Goal of the exercise: Pull out every line of the entries below that contains the string "dimensions", matching case exactly.
= = =
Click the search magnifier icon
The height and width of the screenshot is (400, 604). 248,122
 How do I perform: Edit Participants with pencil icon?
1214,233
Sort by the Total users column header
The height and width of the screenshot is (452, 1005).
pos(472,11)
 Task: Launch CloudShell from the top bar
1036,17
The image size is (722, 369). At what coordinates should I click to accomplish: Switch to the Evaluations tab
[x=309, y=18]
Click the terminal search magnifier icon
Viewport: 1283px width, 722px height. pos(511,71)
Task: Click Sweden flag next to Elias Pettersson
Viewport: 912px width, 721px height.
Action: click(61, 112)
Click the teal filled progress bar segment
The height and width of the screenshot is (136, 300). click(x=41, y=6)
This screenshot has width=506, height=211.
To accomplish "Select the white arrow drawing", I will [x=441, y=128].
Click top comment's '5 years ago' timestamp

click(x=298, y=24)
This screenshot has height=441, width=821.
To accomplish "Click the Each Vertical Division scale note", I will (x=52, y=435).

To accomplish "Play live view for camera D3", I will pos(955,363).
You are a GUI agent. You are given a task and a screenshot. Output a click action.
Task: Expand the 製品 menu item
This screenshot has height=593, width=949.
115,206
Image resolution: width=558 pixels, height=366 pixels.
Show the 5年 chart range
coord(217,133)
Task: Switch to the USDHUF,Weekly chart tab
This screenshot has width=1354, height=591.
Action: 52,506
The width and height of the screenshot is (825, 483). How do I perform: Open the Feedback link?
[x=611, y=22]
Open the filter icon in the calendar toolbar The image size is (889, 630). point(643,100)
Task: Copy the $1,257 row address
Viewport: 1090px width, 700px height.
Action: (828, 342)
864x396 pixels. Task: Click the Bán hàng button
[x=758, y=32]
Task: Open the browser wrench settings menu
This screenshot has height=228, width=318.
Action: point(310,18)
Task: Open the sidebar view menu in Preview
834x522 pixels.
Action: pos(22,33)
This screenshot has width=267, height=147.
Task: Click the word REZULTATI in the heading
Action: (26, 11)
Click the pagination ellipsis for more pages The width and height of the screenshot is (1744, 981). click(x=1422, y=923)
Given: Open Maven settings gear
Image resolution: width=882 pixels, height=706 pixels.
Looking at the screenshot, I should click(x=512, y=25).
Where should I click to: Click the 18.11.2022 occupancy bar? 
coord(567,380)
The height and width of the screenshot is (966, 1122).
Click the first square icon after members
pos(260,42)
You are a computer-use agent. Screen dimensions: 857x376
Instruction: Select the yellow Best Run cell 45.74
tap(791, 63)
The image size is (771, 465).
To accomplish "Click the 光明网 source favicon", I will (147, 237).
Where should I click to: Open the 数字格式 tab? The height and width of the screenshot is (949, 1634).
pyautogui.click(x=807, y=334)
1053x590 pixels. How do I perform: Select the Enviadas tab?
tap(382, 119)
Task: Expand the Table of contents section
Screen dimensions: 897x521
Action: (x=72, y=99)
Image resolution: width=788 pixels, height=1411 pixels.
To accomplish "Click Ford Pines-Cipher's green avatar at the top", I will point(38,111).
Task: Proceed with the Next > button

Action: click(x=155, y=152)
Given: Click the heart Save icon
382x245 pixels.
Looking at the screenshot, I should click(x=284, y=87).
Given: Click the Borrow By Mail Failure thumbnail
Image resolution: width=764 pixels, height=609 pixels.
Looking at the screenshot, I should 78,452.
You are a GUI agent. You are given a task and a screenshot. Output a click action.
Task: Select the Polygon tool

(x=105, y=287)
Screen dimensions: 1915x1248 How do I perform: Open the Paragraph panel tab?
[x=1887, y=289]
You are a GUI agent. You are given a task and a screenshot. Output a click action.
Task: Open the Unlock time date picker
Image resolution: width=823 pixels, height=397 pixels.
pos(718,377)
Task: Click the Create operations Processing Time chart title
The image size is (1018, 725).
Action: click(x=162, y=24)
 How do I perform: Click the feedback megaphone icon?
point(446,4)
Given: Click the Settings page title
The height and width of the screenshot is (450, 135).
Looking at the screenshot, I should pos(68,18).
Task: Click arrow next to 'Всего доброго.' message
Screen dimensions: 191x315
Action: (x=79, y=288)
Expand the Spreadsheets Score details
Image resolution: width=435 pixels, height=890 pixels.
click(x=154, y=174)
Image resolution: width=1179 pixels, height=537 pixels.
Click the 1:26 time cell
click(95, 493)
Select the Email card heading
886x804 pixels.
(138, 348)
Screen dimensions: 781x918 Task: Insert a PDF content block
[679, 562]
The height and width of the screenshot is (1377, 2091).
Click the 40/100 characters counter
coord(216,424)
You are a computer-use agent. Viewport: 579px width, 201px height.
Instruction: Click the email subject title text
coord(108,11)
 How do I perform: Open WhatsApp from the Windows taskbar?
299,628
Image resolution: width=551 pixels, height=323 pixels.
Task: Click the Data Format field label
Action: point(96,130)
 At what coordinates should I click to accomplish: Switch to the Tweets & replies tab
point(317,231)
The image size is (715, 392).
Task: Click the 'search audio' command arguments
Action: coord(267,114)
= = =
Correct output:
You are a computer-use agent. Screen dimensions: 857x376
Screen dimensions: 897x521
Screen dimensions: 1915x1248 How do I perform: Open the Paragraph panel tab?
Screen dimensions: 191x315
Screen dimensions: 781x918 Task: Insert a PDF content block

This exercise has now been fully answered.